(Work to complete): Set down, exactly as written, the lines from the line holding "This screenshot has height=511, width=1568." to the end of the data, inclusive, skipping any pictures.

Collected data
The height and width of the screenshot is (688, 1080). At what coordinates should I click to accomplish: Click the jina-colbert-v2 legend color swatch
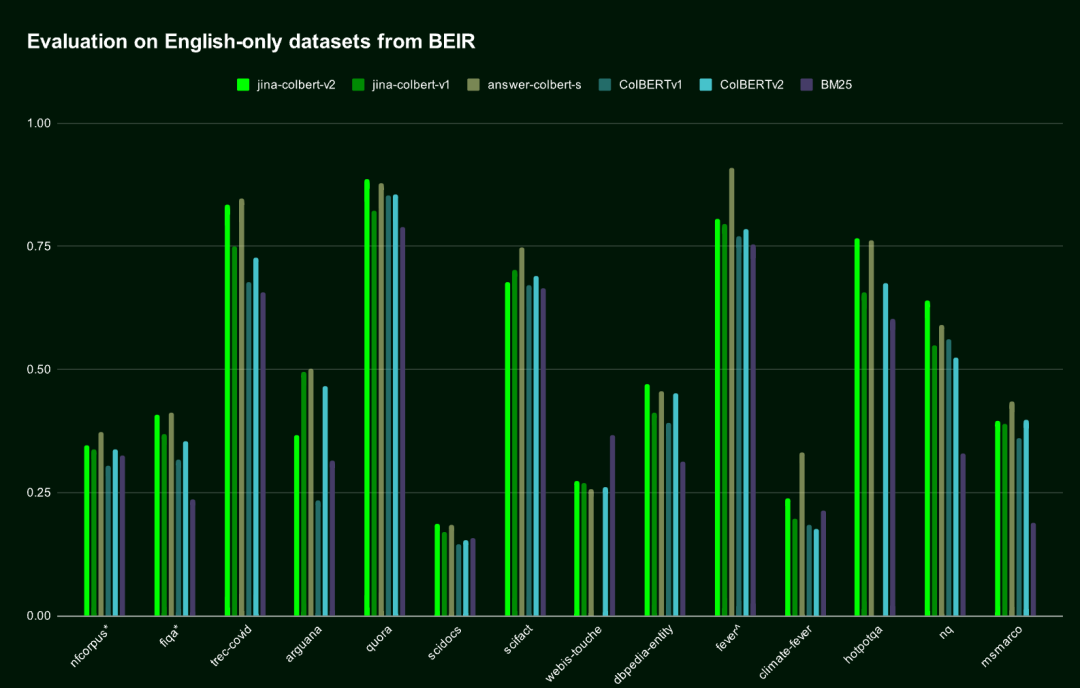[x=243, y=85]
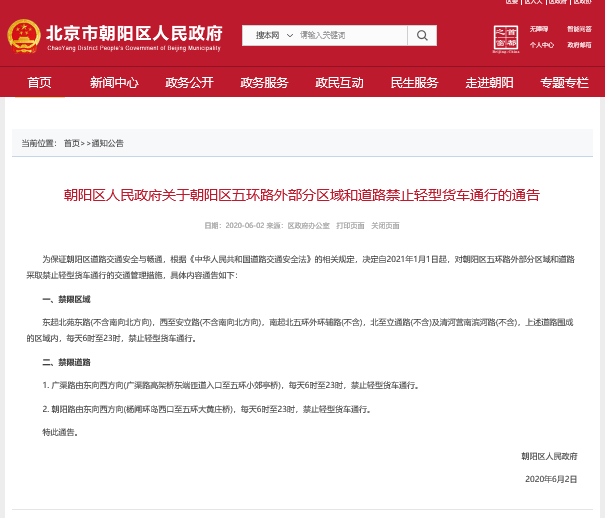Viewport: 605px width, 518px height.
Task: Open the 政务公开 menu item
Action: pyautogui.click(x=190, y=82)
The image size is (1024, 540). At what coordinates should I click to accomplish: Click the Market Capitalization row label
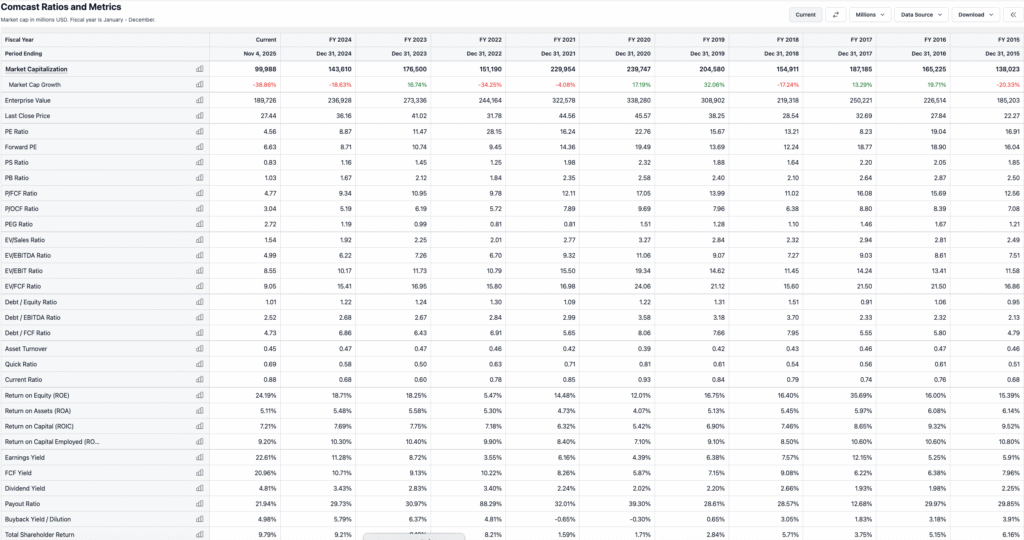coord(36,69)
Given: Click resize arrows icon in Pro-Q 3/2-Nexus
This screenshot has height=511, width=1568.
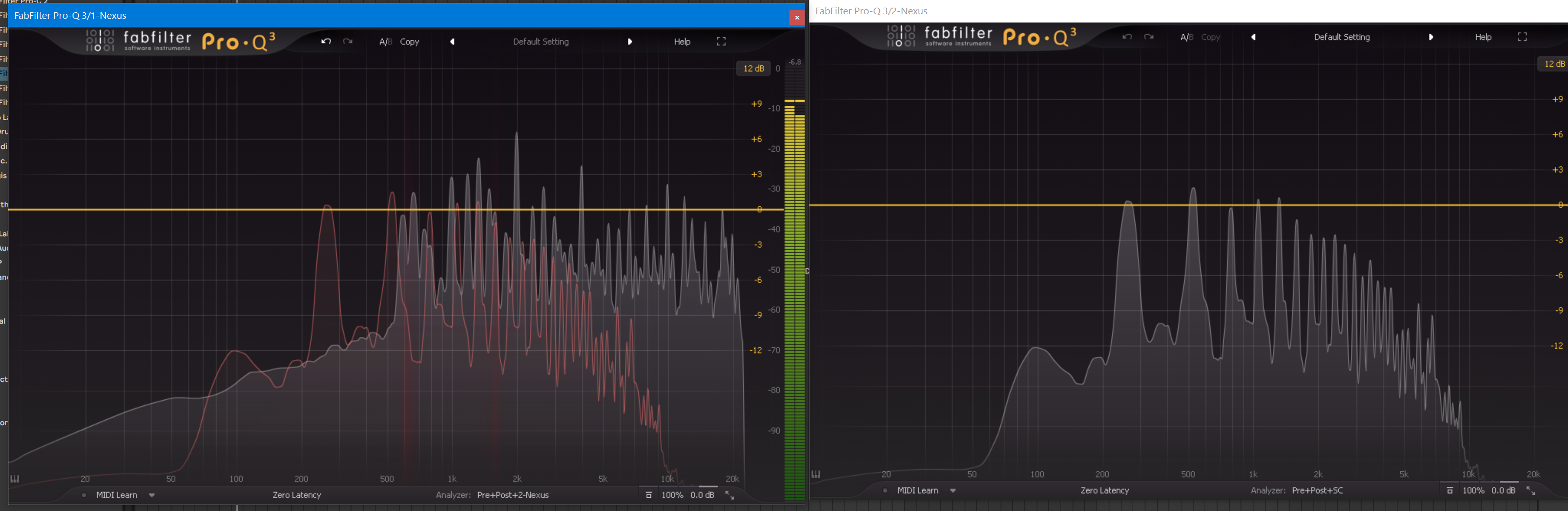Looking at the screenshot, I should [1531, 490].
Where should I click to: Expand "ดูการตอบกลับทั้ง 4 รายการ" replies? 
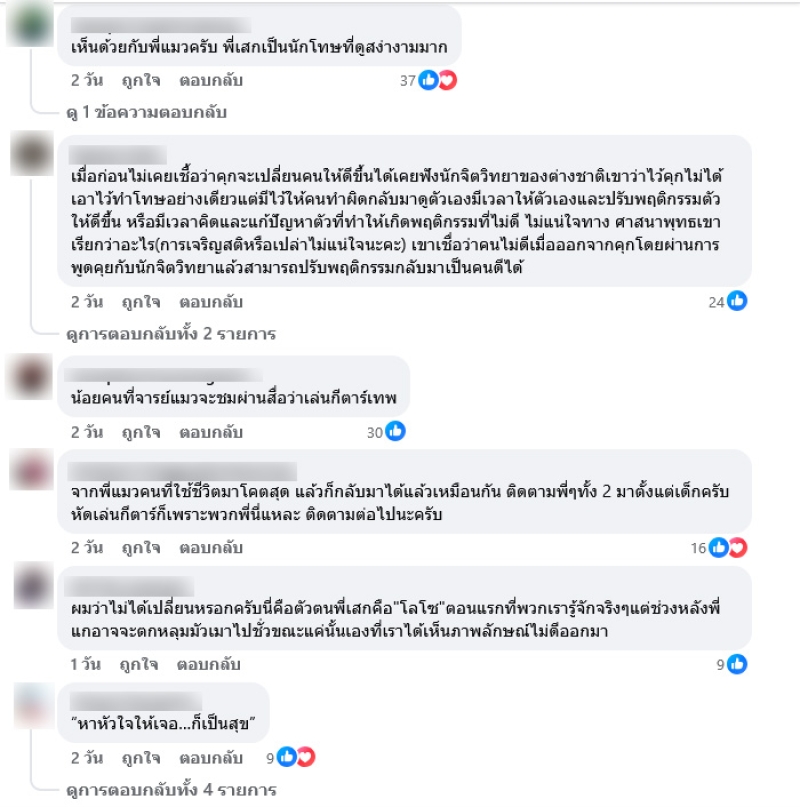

(Response to the task):
This screenshot has height=511, width=1568.
Looking at the screenshot, I should [1531, 490].
Where should I click to: Expand "ดูการตอบกลับทั้ง 4 รายการ" replies? 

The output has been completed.